The Unbearable Lightness of Empowering

John Heller, CEO at Little Sun

I have always been slightly uncomfortable with the term empowerment.  Development organizations always seem to be empowering somebody about something. “We empower women to take control of their lives.” “We empower children to become active learners.”  The sentiment is no doubt noble and good, but I sometimes struggle to figure out how it actually works.  

How does a person empower another person? I can easily imagine empowering someone in a legal sense, for instance getting elected to a government post or taking a job that involves the right to make certain decisions. But empowerment in the sense used in development often feels a little fuzzy to me, occasionally bordering on condescending. It conjures the image of a development worker standing over some anonymous beneficiary conferring power onto them. And in this imagined scenario, the development worker never gives anything up, never lets go of their own privilege, as they “empower” someone less fortunate than themselves.  

Now to confuse you completely, I am proud to report that Little Sun, the organization I lead, works exclusively on empowerment. We’re not, however, working with the sort of empowerment that’s difficult to get your mind around, but empowerment of an entirely different stripe. I’m talking about electricity. The invisible power that makes things move. The energy that lights your home, runs your dishwasher, and charges your phone. We quite literally empower people by making energy accessible to communities living beyond the reach of the electricity grid. And not just any energy but one that is clean, abundant, and affordable.

A young man is working with a solar powered machine that mills crops after they are harvested. Photo credits: Nadji Bi

I have worked in international development for thirty years and before I came to Little Sun, I didn’t pay any attention to energy as an issue at all. I’ve worked on water, public health, nutrition, agriculture, and other social issues and I was somehow blind to the fundamental importance of energy to everything else. Maybe that’s because energy is invisible. We all know what it feels like to be hungry or thirsty and we can relate immediately to someone who needs food or water. But energy is not tangible in the same way, making it less relatable. Maybe we’ve experienced a blackout after a storm but the power always comes back on at some point, easily forgotten in its invisible magic essentiality. 

The reality is that about a billion people globally live without access to electricity, mostly in Sub-Saharan Africa. Lack of energy traps countries in poverty and under-development. Without energy, economies do not grow. Students don’t reach their full potential if they can’t access something as simple as light to study with at night. Farmers can’t easily irrigate fields or process crops without a source of energy to make mechanize labor. Doctors and nurses cannot perform basic medical tests or properly treat patients without energy for equipment.  

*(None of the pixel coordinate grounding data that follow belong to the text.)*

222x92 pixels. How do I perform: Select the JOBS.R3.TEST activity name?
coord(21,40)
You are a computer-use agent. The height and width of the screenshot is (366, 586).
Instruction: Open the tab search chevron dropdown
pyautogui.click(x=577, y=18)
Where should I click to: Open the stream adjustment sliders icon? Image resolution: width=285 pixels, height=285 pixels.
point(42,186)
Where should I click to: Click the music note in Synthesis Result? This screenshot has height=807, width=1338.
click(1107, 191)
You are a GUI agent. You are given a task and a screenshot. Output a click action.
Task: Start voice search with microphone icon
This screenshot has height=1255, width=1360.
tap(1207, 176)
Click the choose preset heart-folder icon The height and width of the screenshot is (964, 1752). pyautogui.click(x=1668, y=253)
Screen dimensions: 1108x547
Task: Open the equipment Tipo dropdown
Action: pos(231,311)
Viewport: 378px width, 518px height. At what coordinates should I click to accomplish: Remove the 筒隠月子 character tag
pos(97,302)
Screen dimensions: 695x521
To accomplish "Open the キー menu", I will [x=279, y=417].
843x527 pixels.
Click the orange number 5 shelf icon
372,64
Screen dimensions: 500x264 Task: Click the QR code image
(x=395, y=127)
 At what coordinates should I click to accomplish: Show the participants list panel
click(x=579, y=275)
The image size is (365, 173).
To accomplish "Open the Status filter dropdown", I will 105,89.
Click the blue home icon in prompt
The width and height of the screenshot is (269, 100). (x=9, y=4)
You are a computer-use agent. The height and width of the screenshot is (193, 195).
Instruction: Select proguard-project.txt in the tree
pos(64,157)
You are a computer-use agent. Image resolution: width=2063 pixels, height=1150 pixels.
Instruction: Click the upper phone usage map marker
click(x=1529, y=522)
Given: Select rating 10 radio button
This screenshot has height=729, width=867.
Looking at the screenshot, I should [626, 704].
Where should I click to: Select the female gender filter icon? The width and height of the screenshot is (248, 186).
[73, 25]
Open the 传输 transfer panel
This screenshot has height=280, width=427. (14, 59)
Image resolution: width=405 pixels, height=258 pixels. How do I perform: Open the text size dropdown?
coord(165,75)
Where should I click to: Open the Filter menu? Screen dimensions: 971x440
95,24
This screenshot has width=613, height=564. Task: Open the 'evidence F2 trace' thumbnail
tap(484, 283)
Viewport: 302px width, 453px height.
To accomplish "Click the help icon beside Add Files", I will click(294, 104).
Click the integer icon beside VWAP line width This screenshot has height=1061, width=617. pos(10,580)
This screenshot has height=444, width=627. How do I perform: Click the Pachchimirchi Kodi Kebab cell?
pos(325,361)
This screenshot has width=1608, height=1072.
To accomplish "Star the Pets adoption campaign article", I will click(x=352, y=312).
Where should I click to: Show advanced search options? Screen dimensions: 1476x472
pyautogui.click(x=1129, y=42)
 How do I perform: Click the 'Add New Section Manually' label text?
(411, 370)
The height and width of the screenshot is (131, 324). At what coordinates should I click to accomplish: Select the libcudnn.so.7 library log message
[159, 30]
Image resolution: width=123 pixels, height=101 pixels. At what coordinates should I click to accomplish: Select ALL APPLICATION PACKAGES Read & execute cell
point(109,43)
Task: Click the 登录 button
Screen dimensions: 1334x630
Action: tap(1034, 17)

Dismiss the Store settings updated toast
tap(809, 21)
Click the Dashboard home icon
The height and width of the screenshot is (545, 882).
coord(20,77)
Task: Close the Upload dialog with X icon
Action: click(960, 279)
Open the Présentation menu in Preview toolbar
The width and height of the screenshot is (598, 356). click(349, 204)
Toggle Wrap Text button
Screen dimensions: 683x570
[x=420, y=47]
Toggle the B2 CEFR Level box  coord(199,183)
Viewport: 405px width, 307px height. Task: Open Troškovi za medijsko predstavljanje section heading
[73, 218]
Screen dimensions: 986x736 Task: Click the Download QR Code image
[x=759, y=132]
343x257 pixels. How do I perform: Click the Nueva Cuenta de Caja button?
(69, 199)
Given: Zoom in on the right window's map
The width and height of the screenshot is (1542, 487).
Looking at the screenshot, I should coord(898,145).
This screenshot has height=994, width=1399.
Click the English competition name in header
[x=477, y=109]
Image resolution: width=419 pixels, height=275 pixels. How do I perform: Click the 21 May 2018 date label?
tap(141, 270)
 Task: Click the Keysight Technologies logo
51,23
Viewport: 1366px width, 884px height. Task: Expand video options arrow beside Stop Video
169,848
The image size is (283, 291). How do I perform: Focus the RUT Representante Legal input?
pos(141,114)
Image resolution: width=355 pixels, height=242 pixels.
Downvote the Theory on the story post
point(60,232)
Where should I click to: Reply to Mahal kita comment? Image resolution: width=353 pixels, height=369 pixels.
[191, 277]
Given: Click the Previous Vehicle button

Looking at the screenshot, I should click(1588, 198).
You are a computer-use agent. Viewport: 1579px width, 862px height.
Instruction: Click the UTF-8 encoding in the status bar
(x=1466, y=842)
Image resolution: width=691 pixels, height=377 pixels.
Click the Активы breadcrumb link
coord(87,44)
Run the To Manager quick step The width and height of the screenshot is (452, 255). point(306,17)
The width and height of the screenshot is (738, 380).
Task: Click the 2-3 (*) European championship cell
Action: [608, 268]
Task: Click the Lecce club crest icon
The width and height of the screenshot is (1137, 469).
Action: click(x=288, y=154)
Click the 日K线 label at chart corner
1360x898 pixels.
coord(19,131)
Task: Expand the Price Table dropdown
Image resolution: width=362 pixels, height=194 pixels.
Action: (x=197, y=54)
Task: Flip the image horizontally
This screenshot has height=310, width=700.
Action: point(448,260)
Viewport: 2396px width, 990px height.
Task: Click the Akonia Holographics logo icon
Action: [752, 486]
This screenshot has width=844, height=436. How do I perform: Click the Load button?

Multifunctional platform in Senegal. Photo credits: NADJI BI

Most of the world is approaching what’s known as grid parity, the point at which alternative energy sources, such as solar and wind cost the same or less than traditionally generated power. The price of solar has come down so dramatically in recent years that it is becoming possible for countries to simply leapfrog the phase of energy generated by huge fossil fuel-burning utilities to an era of distributed clean energy. Distributed clean energy is generated where it is consumed, using power from the sun, the wind, or other non-polluting energy resources.   

What’s compelling about distributed clean energy is that it’s small, beautifully bottom up, and amazingly adaptable to the needs of communities. It can be as small as a hand-held solar lamp that enables a child to do their homework or to feel safer at night. It can be as simple as a few solar panels that power a small irrigation system, run a machine that mills crops after they are harvested, or provide energy for a remote health clinic. It can take the form of a community energy hub that lights up homes, refrigerates produce so it doesn’t spoil, and enables entrepreneurs to launch and grow businesses. And, all of this can happen without the need to burn fossil fuels, without pollution, and at a very low cost. 

A woman is enjoying a solar charging station in Bani Israel, Senegal. Villagers can charge their mobile phones here, instead of having to travel to the nearest city and back. Photo credits: Little Sun

Beyond the simple way that life improves when someone has access to power, there’s something even more important in making clean renewable energy available to energy-impoverished rural communities. When energy is clean and distributed, individuals, families, and communities can own their source of power, which enhances local self-sufficiency, independence, and resiliency. 

And this reminds me of an old Zen quote: “Before enlightenment; chop wood, carry water. After enlightenment; chop wood, carry water.” I think something almost the same could be said about the kind of empowerment that Little Sun enables: 

“Before empowerment, chop wood, carry water. After empowerment, chop wood with a power saw, carry water with an electric pump.”